Когда уезжали с Корочкиным в завод — отправление задерживалось, потом пришел поезд, из него вышли какие-то люди и, кажется, эта самая женщина. За ней шла горничная с баулом и мешком; только вот головной убор был другим: шляпа с огромными полями, затенявшими лоб и глаза…
— Мне кажется, я смогу вам помочь…
* * *Но осень миновала, и лег снег, а сведений о Тимиревой у него не было.

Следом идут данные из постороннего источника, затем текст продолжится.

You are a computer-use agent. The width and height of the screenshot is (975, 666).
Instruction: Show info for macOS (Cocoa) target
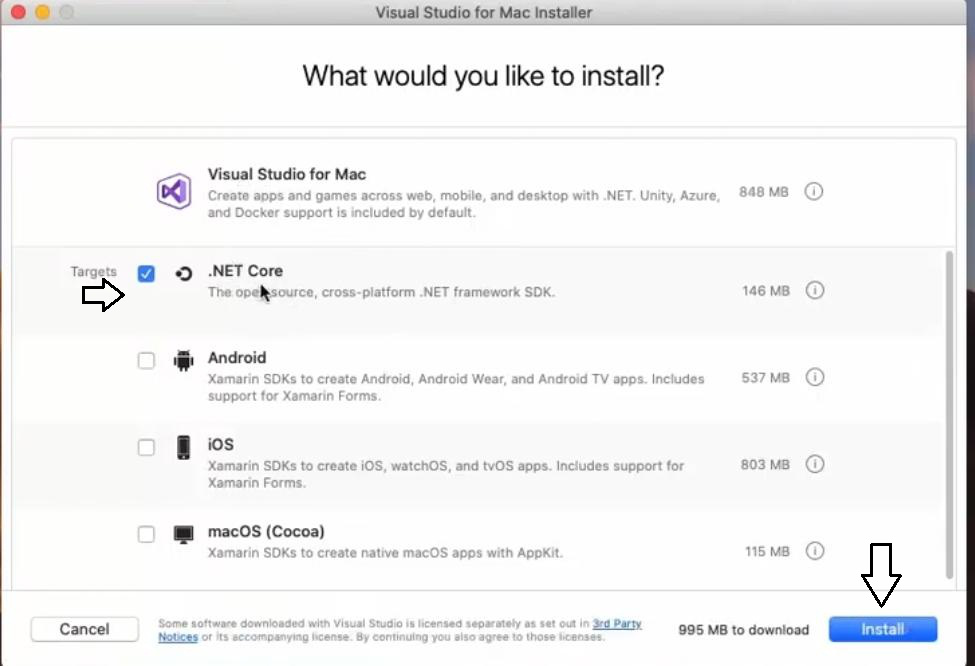click(814, 551)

Если тогда, на перроне, действительно промелькнула она — тогда куда же делась, ведь город был не столь велик, чтобы раствориться в нем без остатка.
Однажды утром младший офицер, доложив об обычных происках местной большевистской пропаганды: листовках, слухах, ограблении ссудной кассы, — положил на стол копию фотографии и сказал, что женщина эта работает в мастерской по пошиву белья для армии.
— Как вам удалось? — обрадовался Дебольцов.
— О, господин полковник, просто все… Девица из этой мастерской услаждает мои холостяцкие вечера, фото лежало на буфете, увидела и кричит: «Да ведь это мадам Анна!» «Мадам» — заметьте, и я понял, что попал в точку.
«Неисповедимы пути и методы контрразведки», — подумал Дебольцов.
Между тем все было готово в главном: верные войсковые части и офицеры ожидали сигнала, батальон государственной охраны нейтрализовали обещаниями и угрозами. Да и сами офицеры батальона понимали отчетливо: власть, представляемая и направляемая бессмысленной интеллигенцией, скомпрометировала себя и кончилась. Решили не препятствовать. Вечером Дебольцов поехал к Колчаку и объявил готовность. Колчак долго смотрел в одну точку, потом сказал: «С Богом, полковник. Другого пути и вправду нет». Момент был захватывающий — шутка ли, изменится судьба Сибири и Дальнего Востока, и значит — всей России. В сочувствии и споспешествовании сильной сибирской власти со стороны Деникина, Юденича и прочих командующих антибольшевистскими фронтами Дебольцов ни минуты не сомневался: когда во главе движения появляется личность, не менее, а может быть, и более значимая, нежели у противника, — тогда Белое дело (а оно теперь было воистину белым, монархическим — не сомневался) неизбежно должно одержать победу, оно просто-напросто обречено на нее.